George Ritzer theorizes in his provocative new book, The Globalization of Nothing, that the grand narrative or social story of this period is a movement from something to nothing. Building on but going beyond his renowned McDonaldization thesis, Ritzer contends that societies around the globe continue to move away from something, defined as a social form that is generally indigenously conceived, locally controlled, and rich in distinctive content. He argues that we are moving toward nothing that which is centrally controlled and conceived and relatively devoid of distinctive substance. It is in the movement toward the globalization of nothing that something is lost. More than likely, that something is an indigenous custom, a local store, a familiar gathering place, or simply personalized interaction. Thus, the central problem in the world today is defined as loss amidst monumental abundance (of nothing).
The Globalization of Nothing takes the subject of globalization in new directions, introducing terms such as grobalization (the growing influence of, for example, American corporations throughout the world).
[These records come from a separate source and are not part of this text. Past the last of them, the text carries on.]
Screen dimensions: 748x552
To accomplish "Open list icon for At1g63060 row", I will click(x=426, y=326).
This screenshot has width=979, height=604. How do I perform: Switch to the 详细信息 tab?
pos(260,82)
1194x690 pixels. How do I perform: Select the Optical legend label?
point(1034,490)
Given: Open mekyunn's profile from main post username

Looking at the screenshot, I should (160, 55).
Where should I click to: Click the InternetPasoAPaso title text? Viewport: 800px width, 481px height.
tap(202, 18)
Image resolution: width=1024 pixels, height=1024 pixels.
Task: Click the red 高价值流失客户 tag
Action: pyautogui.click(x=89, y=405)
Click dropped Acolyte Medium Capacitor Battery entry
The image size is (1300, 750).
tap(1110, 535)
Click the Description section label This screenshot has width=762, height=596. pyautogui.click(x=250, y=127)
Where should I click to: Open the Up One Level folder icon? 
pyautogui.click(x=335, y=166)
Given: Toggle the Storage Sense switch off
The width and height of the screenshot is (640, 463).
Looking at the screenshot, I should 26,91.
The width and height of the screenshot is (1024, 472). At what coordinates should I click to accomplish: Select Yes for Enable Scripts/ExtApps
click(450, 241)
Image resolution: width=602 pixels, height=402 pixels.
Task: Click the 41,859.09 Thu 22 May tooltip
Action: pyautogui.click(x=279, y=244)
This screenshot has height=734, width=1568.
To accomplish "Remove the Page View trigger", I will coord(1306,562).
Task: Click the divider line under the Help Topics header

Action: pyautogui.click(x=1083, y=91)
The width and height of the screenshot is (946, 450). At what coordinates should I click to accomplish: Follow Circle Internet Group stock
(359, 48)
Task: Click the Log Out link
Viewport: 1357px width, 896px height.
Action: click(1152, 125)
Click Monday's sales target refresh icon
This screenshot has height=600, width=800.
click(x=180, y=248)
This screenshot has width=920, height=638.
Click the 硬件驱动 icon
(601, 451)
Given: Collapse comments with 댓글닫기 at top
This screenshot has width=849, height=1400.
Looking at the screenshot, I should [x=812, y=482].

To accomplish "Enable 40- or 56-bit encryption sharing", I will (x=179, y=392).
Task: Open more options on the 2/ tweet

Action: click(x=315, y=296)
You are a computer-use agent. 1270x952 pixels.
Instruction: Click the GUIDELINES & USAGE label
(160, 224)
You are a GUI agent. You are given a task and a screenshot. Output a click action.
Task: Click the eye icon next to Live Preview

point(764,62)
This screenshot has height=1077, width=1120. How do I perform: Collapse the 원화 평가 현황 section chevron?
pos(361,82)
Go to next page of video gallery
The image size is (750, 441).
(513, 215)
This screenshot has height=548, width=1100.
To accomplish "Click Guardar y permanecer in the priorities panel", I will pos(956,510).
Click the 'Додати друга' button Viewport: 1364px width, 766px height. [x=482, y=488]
This book is structured around four sets of concepts addressing this issue: places/non-places, things/non-things, people/non-people, and services/non-services. By drawing upon salient examples from everyday life, George Ritzer invites the reader to examine the nuances of these concepts in conjunction with the paradoxes within the process of the globalization of nothing.
The Globalization of Nothing is ideal as a primary or supplemental text for courses in sociology, anthropology, communication, business, and related disciplines. This book is also recommended for anyone interested in the critical study of contemporary social phenomena.